Il business dell'usabilità

Seguo il ragionamento della Postai.

Nel Febbraio scorso, su webtechniques.com è uscito un bell'articolo di
Dale Dougherty dal titolo emblematico "The invasion of the usability
expert".

Nell'articolo, l'autore sottolinea il pericolo che la progettazione di un
web site possa essere ridotta all'applicazione di una serie di regolette
ben confezionate, in cui tutto è già stabilito e definito e non ci sia più
nulla da inventare o da sperimentare.

Altrettano interessante è notare come in diverse interviste, Mr. Jakob
Nielsen non abbia mai dato risposta a domande che gli chiedevano di
segnalare qualche esempio di sito web che perlomeno avesse qualcosa di
buono.

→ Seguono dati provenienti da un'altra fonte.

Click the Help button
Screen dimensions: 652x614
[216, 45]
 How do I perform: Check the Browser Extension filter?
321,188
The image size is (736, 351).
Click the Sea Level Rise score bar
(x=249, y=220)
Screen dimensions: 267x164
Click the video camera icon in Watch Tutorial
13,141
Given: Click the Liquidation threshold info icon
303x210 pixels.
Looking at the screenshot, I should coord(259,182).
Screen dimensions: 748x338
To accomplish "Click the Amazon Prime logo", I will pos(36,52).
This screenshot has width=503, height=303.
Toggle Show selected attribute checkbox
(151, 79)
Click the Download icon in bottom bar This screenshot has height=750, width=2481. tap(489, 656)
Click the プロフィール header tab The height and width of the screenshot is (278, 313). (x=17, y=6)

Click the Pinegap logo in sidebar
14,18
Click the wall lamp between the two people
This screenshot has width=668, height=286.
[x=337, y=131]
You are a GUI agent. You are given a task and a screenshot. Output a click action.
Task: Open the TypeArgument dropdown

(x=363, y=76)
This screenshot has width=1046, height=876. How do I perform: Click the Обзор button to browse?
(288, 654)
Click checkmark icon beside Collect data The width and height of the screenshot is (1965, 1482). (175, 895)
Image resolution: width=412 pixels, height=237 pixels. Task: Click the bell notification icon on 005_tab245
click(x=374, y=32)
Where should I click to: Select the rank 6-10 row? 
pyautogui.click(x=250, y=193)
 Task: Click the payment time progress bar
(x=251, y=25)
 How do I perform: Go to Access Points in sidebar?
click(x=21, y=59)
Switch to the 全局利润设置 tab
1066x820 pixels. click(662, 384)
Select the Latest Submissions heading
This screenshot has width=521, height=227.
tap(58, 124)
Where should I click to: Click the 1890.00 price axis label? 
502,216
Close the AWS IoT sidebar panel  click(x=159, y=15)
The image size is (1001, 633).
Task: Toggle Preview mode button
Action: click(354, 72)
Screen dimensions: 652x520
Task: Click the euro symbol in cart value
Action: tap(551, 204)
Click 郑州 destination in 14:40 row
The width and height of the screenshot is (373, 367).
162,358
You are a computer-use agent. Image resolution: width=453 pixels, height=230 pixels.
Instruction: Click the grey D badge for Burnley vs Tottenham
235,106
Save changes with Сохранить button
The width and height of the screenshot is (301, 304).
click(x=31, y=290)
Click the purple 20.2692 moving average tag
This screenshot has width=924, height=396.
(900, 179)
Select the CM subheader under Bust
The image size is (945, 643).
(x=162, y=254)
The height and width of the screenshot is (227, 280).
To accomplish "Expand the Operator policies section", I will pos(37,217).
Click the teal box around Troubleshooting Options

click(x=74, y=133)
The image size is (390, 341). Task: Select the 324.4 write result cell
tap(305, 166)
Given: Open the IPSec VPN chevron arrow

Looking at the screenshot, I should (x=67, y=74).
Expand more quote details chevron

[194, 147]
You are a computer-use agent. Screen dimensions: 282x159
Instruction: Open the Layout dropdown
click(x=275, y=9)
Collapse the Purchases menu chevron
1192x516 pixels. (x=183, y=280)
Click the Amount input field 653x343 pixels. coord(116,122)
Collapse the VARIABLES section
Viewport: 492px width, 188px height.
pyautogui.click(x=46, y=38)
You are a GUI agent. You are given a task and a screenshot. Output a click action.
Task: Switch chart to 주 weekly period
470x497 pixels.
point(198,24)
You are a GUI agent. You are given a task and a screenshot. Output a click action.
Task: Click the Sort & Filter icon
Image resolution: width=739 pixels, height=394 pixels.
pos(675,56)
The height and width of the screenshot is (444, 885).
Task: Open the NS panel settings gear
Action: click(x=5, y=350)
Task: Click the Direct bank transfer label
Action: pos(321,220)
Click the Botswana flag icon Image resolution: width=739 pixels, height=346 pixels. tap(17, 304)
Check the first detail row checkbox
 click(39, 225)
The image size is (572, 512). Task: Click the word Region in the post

Niente: sempre e solo esempi negativi e catastrofici.

Personalmente credo che l'insistenza sul tema dell'usabilità e il tono
grave e minaccioso usato da parte di molti esperti del settore, in primis
Mr Nielsen e i suoi seguaci, sia per lo più motivato dal fatto che la web
usability sia diventata un vero e proprio business. Naturalmente
favorevole a chi ha facili ricette e schemi pronti da vendere.

Bocciare senza appello qualsiasi cosa appaia dentro un browser web
agitando l'anatema della usabilità, alla fine mi sembra che faccia meglio
alla crescita del business degli esperti di usability, che agli utenti o
ai servizi web stessi.

Parlare di usabilità in modo separato dalle altre attività e strumenti che
si utilizzano nella progettazione di un'applicazione web credo sia molto
fuorviante. In particolare è assurda l'idea che le stesse regolette
possano valere e essere applicate invariabilmente e allo stesso modo su
prodotti web tra loro profondamente diversi, che rispondono a logiche,
mercati e scopi molto differenti. L'utente non è mai così stupido.

L'HCI, da cui deriva l'usabilità, è un mondo che ha che fare con questioni
cognitive, culturali, antropologiche, in cui sono toccati problemi quali i
comportamenti sociali, i modelli mentali e gli scopi dell'artefatto
interattivo, che rimangono molto sopra il livello che la discussione sulla
web usability purtroppo spesso raggiunge.